### [Exercise details]
In the article below about IIM, who provides support for IIM?

All of the modules have a high-end output, so are able to present information graphically, as tabulated data or interpretive reports, the objective being immediate access to easily understood information. Notably all are web-based so that the information can, if required, be accessed remotely by all interested parties.
The Citect-Mitsubishi partnership has deliberately set out to create a business toolset based on standard software components, such as MX4 and IIM, that can be applied in any industry with equal ease.
"Information management, like design engineering, is an industryless discipline," says Tom Sabitzer, a Citect engineer on long-term secondment to Mitsubishi Electric in the UK to help introduce his company's products as the Mitsubishi MX4 range. "Both are required in all technology-based endeavours and both require a delicate mix of specialist knowledge and unfettered thinking. It is not surprising, therefore, that IIM was born of technical parents rather than commercial."
Mitsubishi also recognises the innovative positioning of IIM. While the company adopts most of the Citect suite of control products as the MX4 range and supports these fully from its own resources, IIM will always be presented as a Citect development with support coming directly from Citect's own experts.
For a manufacturing organisations, IIM is designed to transform real-time process data into easily comprehensible and highly pertinent information to support decision-making by plant and business managers. One of its vital characteristics is that it brings together people from different parts of the enterprise, so that better decisions can be made more quickly against the key performance indicators of the organisation.
Data from multiple sources can be aggregated and transformed into valuable, comprehensible and manageable information for productivity analysis, data mining, querying and reporting in real-time.
Various groups of people within an organisation can benefit from IIM, as illustrated Figure 2 and explained below.
Design engineers
The first stage in any design project is to assemble as much pertinent information as possible and use this to develop some design pointers. IIM reports can be used to automatically assess existing plant and machines to identify strengths and weaknesses. For instance, an energy report coupled with production analysis and asset databases may identify oversized motors or wasteful heating cycles. Comparing maintenance and downtime reports for different parts of a plant could help identify scope for optimised designs. Quality and metrics may highlight detail design requirements.
* Process engineers: A set of standardised software tools not only automates plant data collection but also ensures that the translation into information uses a consistent methodology so that results are comparable. Improving response time, streamlining scheduling, failure analysis and materials tracking all become automated tasks.

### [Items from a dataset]
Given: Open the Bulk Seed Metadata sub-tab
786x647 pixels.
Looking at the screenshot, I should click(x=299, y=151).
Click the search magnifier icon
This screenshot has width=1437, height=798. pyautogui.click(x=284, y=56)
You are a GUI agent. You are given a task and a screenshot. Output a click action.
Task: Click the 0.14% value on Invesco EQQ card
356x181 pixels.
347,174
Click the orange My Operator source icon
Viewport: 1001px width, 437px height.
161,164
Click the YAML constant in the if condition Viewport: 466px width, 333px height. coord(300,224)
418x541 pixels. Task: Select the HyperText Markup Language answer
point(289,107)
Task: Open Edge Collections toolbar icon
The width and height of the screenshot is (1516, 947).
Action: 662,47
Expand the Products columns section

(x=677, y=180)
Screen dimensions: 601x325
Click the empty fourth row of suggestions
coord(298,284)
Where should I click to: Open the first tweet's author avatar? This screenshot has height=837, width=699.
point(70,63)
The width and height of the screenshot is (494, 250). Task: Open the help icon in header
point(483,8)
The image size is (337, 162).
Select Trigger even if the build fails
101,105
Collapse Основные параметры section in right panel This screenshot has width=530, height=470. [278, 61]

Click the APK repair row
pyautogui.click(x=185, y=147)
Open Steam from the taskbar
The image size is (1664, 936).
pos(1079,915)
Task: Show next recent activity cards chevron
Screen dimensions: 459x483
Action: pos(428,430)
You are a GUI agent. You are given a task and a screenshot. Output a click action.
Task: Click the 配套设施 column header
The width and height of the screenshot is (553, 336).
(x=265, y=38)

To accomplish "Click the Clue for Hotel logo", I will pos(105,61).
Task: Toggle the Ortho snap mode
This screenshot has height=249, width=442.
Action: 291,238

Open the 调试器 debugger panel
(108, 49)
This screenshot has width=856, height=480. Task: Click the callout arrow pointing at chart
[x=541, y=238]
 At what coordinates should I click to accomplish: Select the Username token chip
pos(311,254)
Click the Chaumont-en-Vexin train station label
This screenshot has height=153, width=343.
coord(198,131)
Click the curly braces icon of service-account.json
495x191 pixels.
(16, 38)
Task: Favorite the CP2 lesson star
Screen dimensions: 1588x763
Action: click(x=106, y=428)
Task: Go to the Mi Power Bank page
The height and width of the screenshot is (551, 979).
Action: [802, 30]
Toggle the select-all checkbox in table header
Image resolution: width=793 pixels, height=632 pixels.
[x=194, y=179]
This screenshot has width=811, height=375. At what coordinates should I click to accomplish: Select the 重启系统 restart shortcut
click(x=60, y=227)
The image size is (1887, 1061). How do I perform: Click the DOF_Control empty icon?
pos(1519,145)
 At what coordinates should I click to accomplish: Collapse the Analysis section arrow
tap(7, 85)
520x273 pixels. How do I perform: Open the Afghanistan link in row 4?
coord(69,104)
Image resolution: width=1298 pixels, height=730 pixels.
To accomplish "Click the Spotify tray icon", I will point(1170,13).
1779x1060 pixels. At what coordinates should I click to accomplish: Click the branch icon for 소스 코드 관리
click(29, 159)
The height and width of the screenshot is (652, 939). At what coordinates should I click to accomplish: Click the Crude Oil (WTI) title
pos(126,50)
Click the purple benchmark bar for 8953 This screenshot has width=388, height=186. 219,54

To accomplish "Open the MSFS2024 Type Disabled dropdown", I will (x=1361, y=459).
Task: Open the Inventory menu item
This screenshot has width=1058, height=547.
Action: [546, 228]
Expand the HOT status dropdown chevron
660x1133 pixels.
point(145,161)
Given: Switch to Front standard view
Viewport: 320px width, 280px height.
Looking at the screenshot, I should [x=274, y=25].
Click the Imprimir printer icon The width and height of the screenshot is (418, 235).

### [Answer to this problem]
Support for IIM comes directly from Citect's own experts.